The β-CD@ZnO QDs can be stored in a refrigerator at room temperature for 1 month, which kept stable with negligible decrease in fluorescence. The stability of the β-CD@ZnO QDs can be strongly influenced by the solution pH values. As shown in the FTIR spectra (Fig. 3(a)), after β-CD was conjugated into ZnO QDs, the peaks at 3403, 2928, 1642, 1414, and 1031 cm⁻¹ can be seen compared with those of the β-CD (Fig. 3(b)). Compared with FTIR spectrum of β-CD, the peak at 3384 cm⁻¹ moves to 3403 cm⁻¹, the peak at 1642 cm⁻¹ shifts into 1638 cm⁻¹ in that of the β-CD@ZnO QDs. Moreover, an absorption peak was observed at 421 cm⁻¹ corresponding to the Zn–O stretching vibration,^25,40,43 indicating that the functional groups of β-CD were not destroyed and the β-CD was successfully capped on ZnO QDs surface.

Fig. 3 FTIR spectra of β-CD and the β-CD@ZnO QDs.
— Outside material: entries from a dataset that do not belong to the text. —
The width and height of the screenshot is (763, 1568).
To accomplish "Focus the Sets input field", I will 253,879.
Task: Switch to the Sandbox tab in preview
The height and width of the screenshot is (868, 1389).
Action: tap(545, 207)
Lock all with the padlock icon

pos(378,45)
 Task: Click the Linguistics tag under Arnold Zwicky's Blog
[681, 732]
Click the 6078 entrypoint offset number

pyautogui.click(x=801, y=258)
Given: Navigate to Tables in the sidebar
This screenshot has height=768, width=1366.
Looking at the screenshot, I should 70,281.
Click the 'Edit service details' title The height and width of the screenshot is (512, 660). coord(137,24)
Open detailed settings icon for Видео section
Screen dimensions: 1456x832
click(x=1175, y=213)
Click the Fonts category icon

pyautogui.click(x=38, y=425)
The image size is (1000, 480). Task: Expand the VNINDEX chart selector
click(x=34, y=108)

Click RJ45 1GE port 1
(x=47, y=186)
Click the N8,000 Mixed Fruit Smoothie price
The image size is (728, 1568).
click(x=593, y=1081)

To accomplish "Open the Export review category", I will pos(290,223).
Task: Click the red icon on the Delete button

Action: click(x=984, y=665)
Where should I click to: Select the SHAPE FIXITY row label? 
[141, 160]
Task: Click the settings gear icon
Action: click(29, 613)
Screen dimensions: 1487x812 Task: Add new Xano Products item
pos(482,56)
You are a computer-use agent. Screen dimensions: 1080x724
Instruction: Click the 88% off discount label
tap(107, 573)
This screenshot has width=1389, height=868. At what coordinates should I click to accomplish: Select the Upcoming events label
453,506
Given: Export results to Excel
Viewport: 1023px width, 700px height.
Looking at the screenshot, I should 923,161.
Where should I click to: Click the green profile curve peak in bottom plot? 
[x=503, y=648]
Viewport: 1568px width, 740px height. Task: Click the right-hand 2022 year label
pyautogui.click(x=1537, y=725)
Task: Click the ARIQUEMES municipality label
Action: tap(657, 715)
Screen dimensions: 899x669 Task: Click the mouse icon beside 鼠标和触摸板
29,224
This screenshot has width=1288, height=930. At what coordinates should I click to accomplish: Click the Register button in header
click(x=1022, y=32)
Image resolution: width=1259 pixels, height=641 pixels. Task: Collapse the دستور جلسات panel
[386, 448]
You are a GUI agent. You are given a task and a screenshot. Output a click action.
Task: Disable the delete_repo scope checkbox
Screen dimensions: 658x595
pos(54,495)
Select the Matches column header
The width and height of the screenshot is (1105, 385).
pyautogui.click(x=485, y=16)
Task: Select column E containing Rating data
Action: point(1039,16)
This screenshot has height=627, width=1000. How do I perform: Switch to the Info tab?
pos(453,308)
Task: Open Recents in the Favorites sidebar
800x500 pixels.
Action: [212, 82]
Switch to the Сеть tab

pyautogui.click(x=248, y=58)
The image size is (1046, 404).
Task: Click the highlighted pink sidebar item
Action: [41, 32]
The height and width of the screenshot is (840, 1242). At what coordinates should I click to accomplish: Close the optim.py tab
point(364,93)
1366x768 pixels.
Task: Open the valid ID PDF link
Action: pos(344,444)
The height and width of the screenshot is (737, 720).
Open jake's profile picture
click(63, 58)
Detection of the p-NP based on the fluorescence of the β-CD@ZnO QDs

It was found that the β-CD@ZnO QDs fluorescence can be quenched by p-NP (Fig. 2(A), dashed), therefore, a p-NP probe was developed based on this phenomenon. And to achieve the highest fluorescence quenching efficiency, a series of analytical experimental parameters were performed. As shown in Fig. 4(A), the pH of BR buffer solution which varied from 5 to 12 was used to investigate the change of the fluorescence intensity of the β-CD@ZnO ODs. And the β-CD@ZnO QDs solution showed stable fluorescence intensity in the pH range of 6–8 (curve a). When pH is lower than 6, the fluorescence of the β-CD@ZnO QDs quenched well. This is probably caused by the increasing H⁺ ions which can resolve ZnO effectively. And when pH is over 8, the decrease in fluorescence intensity of the β-CD@ZnO QDs appeared due to the competitive binding to the crystals between hydroxyl ions and the ligands which leads to an increase of defects on the surface of the β-CD@ZnO QDs.²⁴

Fig. 4 (A) FL spectra of the β-CD@ZnO QDs solution in BR buffer solution (10 mM) with different pH values (a) and FL spectra of the β-CD@ZnO QDs with p-NP solution (40 μM) in BR buffer solution (10 mM) with different pH values (b). And the effect of pH on the relative fluorescence intensity (F₀ − F) of the β-CD@ZnO QDs + p-NP system (c) (condition: 100 μL of the β-CD@ZnO QDs solution, 40 μM p-NP and 150 μL of 10 mM BR buffer solution with different pH). (B) Effect of buffer solution on the relative fluorescence intensity (F₀ − F) of the β-CD@ZnO QDs + p-NP. (1) Water; (2) BR buffer solution (10 mM); (3) Na₂HPO₄–NaH₂PO₄ buffer solution (0.2 M); (4) KH₂PO₄–NaOH buffer solution (0.1 M) (condition: 100 μL of the β-CD@ZnO QDs solution, 40 μM p-NP and 150 μL of different buffer solutions at pH 7.96). (C) The effect of reaction time on the fluorescence intensity of the β-CD@ZnO QDs + p-NP (40 μM) at pH 7.96.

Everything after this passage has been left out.